■ Goal:
List every line of the records that contains the string "size", copying each line in full. Case counts.

Text and element pointing records
== == ==

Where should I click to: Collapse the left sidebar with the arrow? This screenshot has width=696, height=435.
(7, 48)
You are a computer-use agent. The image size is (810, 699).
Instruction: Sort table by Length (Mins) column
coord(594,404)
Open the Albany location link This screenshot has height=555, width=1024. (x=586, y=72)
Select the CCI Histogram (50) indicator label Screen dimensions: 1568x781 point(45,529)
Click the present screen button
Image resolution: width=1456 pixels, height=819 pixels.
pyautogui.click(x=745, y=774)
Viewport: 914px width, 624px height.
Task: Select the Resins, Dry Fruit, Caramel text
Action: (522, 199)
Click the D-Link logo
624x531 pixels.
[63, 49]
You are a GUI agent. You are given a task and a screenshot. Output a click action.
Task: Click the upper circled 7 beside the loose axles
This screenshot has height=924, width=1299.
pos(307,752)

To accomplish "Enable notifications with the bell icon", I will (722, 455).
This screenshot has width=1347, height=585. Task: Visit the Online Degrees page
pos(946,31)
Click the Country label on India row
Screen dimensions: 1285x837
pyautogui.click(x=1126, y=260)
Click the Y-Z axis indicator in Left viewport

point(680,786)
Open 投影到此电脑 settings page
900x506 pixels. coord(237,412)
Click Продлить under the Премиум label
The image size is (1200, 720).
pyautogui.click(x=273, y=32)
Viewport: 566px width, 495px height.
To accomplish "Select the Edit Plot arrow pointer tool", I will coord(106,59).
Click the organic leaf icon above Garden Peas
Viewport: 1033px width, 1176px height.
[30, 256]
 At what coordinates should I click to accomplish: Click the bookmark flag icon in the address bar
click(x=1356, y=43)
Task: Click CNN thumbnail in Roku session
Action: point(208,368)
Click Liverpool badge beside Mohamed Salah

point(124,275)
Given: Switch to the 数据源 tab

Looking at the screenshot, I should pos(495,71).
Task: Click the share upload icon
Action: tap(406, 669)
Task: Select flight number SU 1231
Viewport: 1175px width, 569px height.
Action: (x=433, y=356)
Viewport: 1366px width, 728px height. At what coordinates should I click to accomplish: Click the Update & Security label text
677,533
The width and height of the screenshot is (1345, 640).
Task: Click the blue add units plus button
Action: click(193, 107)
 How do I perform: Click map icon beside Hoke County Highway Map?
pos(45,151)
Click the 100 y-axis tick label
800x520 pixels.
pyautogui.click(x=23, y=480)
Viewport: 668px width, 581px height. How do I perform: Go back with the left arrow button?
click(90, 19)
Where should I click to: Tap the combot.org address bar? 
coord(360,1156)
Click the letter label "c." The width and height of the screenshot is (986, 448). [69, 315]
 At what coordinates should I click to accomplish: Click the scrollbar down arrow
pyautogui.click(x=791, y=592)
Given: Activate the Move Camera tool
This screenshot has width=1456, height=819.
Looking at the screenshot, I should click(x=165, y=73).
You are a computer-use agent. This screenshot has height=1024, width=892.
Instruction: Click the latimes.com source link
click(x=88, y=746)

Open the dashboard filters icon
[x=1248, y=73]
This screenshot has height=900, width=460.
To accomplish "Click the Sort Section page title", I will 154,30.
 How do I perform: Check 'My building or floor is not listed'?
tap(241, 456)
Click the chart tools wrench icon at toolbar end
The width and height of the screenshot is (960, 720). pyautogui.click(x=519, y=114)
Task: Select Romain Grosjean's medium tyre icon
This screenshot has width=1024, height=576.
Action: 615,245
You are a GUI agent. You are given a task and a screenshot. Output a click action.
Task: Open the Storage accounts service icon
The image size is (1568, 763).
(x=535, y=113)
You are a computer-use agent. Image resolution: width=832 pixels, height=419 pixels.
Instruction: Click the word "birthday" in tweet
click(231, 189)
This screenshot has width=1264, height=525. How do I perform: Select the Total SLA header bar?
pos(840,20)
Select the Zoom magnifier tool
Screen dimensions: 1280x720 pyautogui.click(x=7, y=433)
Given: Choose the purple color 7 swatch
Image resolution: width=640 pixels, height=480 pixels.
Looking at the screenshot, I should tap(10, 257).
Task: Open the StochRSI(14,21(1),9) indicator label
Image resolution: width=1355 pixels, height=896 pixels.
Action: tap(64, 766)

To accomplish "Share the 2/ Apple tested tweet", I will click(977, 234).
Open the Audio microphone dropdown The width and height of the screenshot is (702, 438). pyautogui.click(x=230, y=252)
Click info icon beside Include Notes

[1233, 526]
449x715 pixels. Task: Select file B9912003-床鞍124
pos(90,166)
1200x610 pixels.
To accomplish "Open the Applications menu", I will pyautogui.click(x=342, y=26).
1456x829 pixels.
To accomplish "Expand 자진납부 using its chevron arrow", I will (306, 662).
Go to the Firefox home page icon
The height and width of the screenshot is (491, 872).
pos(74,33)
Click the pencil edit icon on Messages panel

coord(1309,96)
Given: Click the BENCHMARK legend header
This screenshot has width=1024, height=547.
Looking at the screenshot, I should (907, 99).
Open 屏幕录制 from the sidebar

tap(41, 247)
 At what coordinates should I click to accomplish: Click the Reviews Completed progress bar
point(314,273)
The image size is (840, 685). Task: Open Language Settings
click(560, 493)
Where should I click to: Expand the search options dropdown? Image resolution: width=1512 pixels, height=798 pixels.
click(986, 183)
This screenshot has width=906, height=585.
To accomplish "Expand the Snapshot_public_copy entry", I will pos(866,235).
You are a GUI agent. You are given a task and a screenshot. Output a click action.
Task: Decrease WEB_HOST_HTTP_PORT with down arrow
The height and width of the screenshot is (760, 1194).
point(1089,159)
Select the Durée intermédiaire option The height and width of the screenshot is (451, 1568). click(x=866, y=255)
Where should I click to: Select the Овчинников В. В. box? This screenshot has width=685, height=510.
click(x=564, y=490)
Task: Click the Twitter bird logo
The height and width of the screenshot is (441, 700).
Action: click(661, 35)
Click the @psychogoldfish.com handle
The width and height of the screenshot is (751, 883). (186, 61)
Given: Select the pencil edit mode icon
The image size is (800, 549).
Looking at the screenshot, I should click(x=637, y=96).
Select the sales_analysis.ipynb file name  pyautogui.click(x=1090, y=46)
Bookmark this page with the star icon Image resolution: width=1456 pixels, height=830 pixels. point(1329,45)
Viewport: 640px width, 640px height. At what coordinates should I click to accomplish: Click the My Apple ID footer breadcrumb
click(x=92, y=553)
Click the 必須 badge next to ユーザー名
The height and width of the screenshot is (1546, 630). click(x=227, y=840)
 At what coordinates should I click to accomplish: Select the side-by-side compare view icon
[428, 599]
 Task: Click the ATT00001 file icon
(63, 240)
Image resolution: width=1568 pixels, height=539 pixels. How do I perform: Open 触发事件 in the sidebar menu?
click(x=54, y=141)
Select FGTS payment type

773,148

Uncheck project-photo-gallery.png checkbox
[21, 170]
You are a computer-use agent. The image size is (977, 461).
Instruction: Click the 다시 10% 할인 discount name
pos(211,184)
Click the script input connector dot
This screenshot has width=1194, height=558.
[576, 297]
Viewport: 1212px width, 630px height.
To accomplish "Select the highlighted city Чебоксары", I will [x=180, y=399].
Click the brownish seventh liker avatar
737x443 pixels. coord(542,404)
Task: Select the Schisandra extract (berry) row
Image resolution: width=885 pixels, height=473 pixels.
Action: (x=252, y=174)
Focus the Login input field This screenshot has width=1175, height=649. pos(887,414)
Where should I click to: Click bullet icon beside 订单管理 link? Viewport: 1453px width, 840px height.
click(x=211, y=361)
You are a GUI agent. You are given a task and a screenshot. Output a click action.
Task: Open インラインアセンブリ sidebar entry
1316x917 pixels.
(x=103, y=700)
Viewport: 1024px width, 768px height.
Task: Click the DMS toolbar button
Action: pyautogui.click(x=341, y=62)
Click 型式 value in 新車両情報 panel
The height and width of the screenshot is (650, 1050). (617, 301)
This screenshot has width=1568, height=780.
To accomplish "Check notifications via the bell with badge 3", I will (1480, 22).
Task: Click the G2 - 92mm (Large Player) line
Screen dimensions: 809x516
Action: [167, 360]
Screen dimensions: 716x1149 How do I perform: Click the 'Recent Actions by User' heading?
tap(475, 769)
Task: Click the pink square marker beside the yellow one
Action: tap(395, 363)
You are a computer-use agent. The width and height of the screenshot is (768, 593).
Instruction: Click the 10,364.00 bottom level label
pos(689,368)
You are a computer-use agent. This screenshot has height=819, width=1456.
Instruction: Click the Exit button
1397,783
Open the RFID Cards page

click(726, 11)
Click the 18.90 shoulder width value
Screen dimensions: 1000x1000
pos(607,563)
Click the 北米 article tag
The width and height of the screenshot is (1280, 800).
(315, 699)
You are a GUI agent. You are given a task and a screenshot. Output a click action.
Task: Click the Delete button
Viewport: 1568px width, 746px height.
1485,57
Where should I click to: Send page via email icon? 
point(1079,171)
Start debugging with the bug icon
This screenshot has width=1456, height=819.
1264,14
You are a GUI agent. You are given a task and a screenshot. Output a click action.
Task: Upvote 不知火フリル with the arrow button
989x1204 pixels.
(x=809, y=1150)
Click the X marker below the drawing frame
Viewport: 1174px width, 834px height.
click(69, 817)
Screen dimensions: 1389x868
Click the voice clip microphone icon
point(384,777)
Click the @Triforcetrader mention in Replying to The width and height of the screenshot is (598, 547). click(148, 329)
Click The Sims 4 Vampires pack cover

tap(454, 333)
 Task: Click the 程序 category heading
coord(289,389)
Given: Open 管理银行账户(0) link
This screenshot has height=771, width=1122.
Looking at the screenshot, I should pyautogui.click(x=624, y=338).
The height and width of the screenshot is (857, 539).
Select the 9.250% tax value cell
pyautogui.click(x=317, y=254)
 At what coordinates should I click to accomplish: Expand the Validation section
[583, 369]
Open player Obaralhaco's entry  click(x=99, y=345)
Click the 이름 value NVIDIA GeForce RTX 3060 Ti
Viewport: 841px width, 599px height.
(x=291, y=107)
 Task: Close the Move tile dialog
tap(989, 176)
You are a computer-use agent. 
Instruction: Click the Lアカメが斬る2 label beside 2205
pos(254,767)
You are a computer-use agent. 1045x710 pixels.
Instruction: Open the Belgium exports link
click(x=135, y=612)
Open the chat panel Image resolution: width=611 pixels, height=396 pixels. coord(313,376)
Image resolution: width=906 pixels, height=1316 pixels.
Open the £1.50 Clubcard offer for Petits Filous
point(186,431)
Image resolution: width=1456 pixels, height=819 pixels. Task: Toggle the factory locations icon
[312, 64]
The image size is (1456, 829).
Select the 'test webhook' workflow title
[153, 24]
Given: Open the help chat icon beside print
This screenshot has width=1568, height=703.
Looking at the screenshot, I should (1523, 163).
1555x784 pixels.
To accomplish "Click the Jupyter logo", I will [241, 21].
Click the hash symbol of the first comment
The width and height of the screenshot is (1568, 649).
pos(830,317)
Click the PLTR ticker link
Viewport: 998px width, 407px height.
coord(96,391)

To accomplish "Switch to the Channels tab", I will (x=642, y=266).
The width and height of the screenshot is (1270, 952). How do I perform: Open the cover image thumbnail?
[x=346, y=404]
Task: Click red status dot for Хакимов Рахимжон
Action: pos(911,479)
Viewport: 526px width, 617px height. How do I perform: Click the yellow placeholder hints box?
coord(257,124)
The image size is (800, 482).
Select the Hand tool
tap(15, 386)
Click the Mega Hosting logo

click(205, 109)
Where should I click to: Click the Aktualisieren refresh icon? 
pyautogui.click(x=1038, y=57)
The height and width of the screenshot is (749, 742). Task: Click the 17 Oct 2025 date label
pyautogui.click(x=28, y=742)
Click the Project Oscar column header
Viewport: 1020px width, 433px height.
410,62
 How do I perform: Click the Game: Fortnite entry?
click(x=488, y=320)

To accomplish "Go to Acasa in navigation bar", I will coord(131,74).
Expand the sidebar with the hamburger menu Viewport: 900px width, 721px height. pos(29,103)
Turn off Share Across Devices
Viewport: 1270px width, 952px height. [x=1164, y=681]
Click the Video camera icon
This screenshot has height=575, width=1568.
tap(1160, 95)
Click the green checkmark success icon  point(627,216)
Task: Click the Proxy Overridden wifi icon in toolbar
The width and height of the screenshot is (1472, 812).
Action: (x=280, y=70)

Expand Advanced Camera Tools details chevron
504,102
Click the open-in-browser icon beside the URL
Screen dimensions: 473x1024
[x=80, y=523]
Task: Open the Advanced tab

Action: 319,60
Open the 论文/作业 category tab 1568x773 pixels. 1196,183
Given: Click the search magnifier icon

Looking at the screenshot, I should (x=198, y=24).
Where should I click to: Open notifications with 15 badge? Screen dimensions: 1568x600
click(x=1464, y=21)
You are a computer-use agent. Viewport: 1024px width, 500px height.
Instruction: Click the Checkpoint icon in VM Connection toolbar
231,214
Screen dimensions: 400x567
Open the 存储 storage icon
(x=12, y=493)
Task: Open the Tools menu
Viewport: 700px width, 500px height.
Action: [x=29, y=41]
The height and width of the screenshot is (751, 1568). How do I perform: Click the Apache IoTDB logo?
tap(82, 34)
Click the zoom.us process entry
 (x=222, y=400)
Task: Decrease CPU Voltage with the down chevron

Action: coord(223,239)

== == ==

■ Solution below:
You are a computer-use agent. The image size is (810, 699).
The image size is (1200, 720).
The image size is (1568, 763).
The image size is (840, 685). Task: Open Language Settings
The image size is (800, 549).
You are a computer-use agent. The image size is (977, 461).
The image size is (1456, 829).
The image size is (800, 482).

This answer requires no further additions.